Document segment -
■ ■ ■ ■ ■

As the title says I want to calculate the surface normals of a given depth image by using the cross product of neighboring pixels. However, I do not really understand the procedure. Does anyone have any experience?

Lets say that we have the following image:

image description

what are the steps to follow?


Update:

I am trying to translate the following pseudocode from this answer to opencv.

dzdx=(z(x+1,y)-z(x-1,y))/2.0;
dzdy=(z(x,y+1)-z(x,y-1))/2.0;
direction=(-dxdz,-dydz,1.0)
magnitude=sqrt(direction.x**2 + direction.y**2 + direction.z**2)

■ ■ ■ ■ ■

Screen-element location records

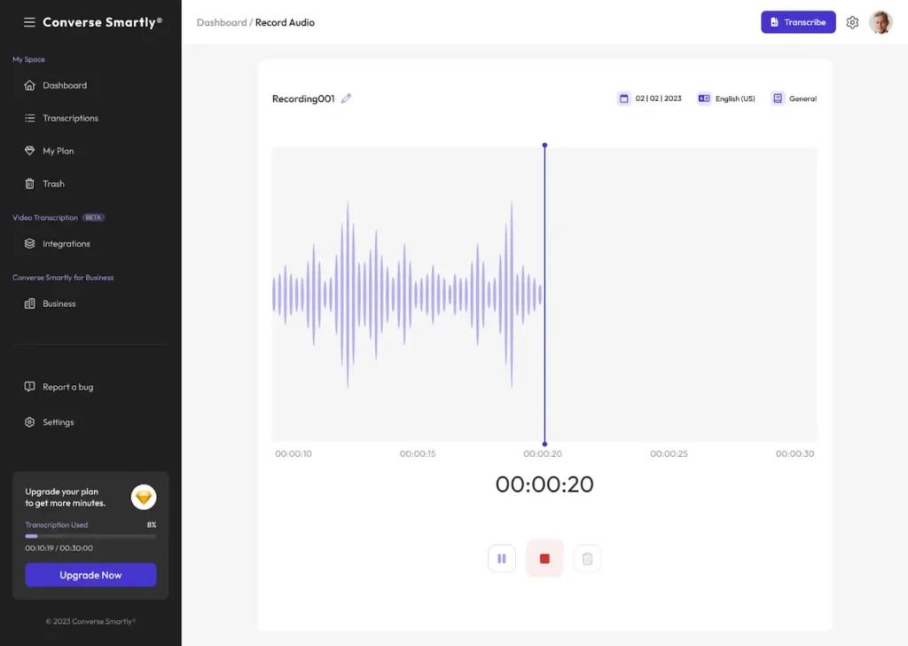Image resolution: width=908 pixels, height=646 pixels.
Task: Pause the current recording
Action: coord(501,558)
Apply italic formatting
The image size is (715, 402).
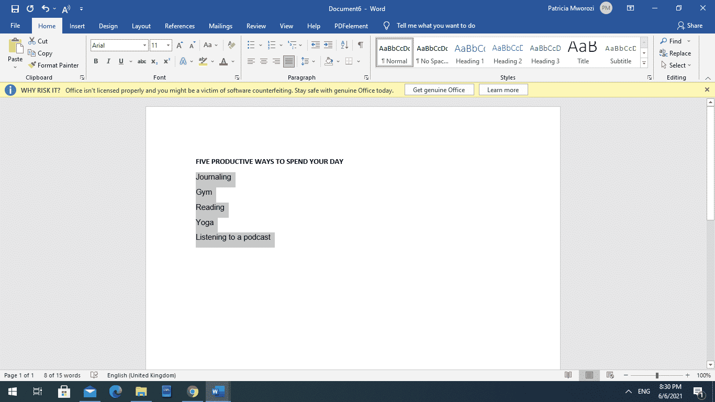[x=108, y=61]
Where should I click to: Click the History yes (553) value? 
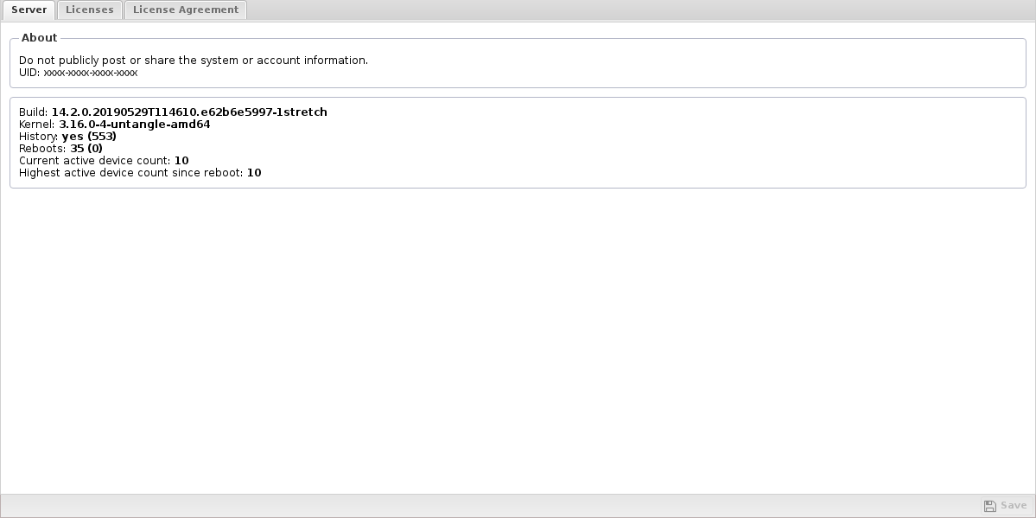coord(89,137)
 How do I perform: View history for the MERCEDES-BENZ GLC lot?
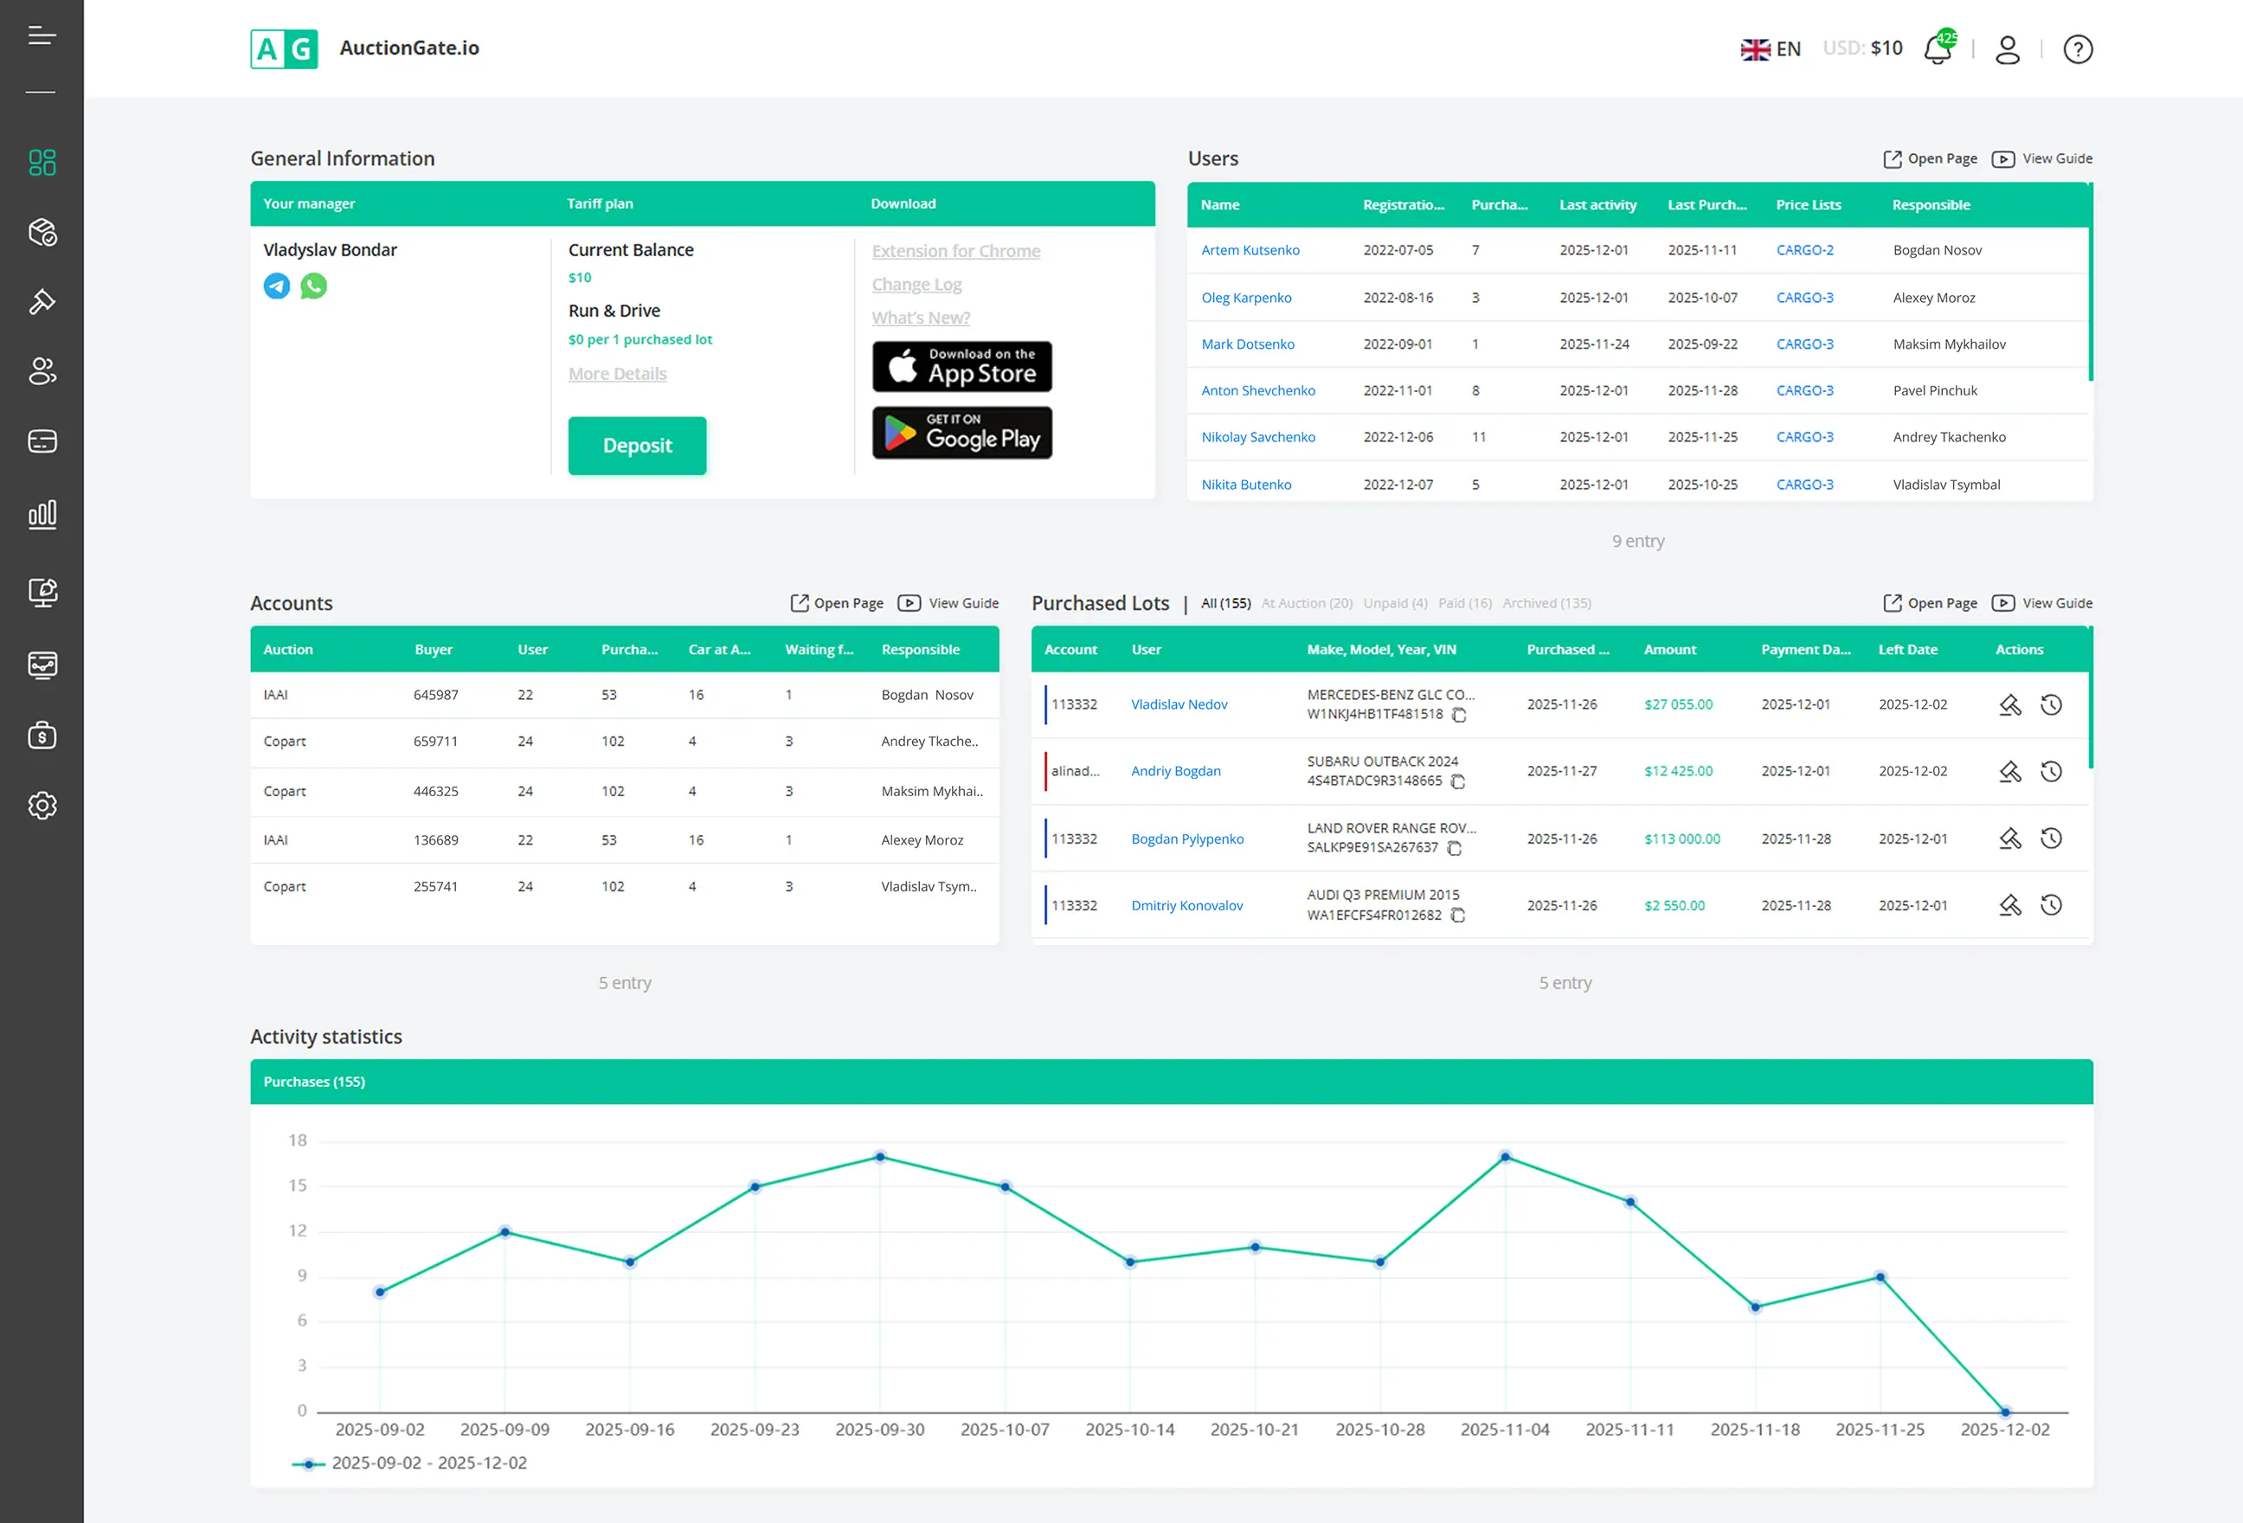[2052, 705]
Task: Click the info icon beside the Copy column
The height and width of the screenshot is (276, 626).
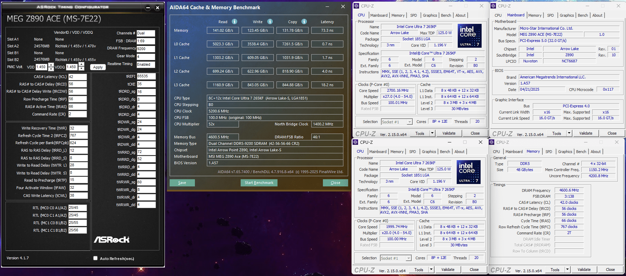Action: [x=304, y=21]
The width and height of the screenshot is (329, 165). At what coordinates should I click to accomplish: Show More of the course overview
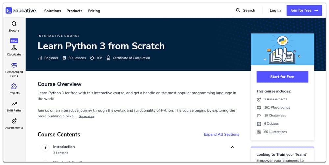[x=87, y=116]
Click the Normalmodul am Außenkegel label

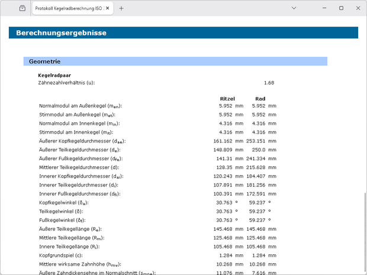(x=80, y=106)
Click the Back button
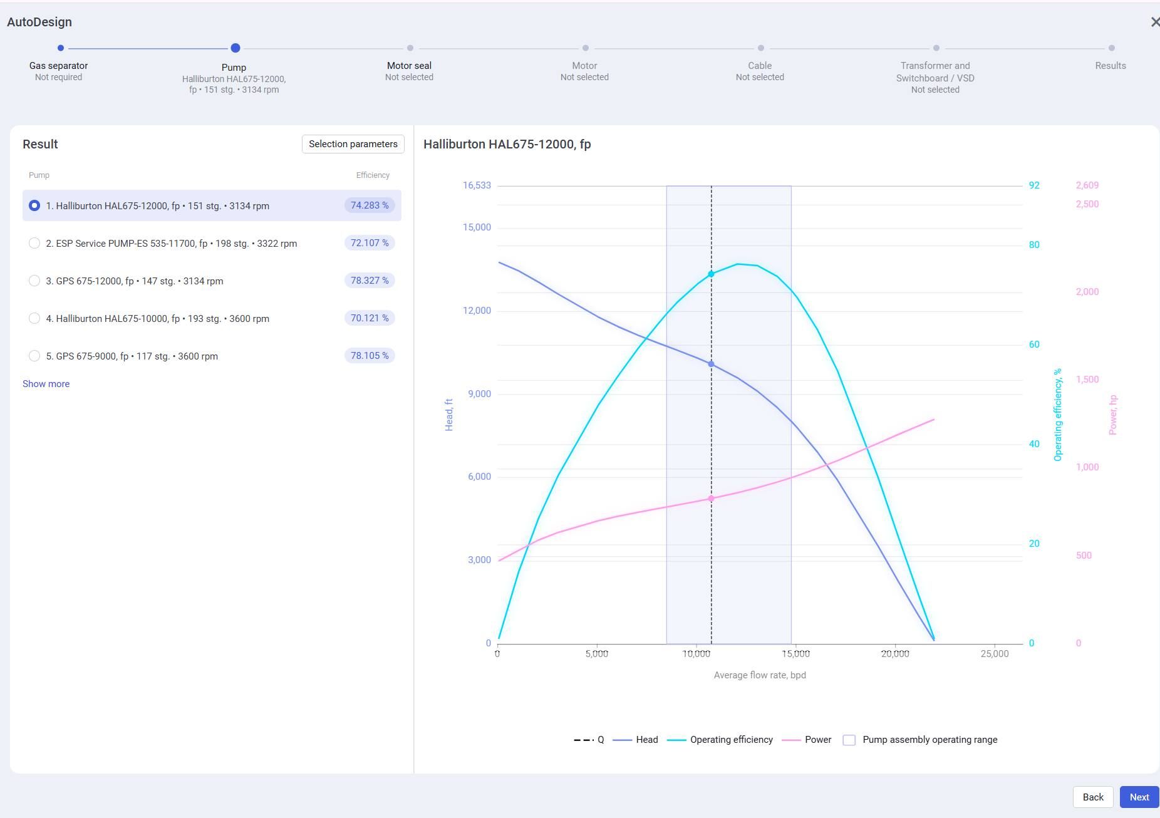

■ ■ ■ ■ ■

Exercise 1 -
In the post on depth-image surface normals, what calculation does the writer want to use to get the normals?
Exercise 2 -
Rewrite the paragraph of the depth-image normals post that begins "As the title says" as one shorter sentence.
Exercise 3 -
Reproduce the depth-image normals post starting with "Lets say that" and going on through "direction=(-dxdz,-dydz,1.0)".

Complete response 1 -
The cross product of neighboring pixels.

Complete response 2 -
The writer wants to compute the surface normals of a depth image with the cross product of neighboring pixels, doesn't understand the procedure, and asks whether anyone has experience with it.

Complete response 3 -
Lets say that we have the following image:

image description

what are the steps to follow?


Update:

I am trying to translate the following pseudocode from this answer to opencv.

dzdx=(z(x+1,y)-z(x-1,y))/2.0;
dzdy=(z(x,y+1)-z(x,y-1))/2.0;
direction=(-dxdz,-dydz,1.0)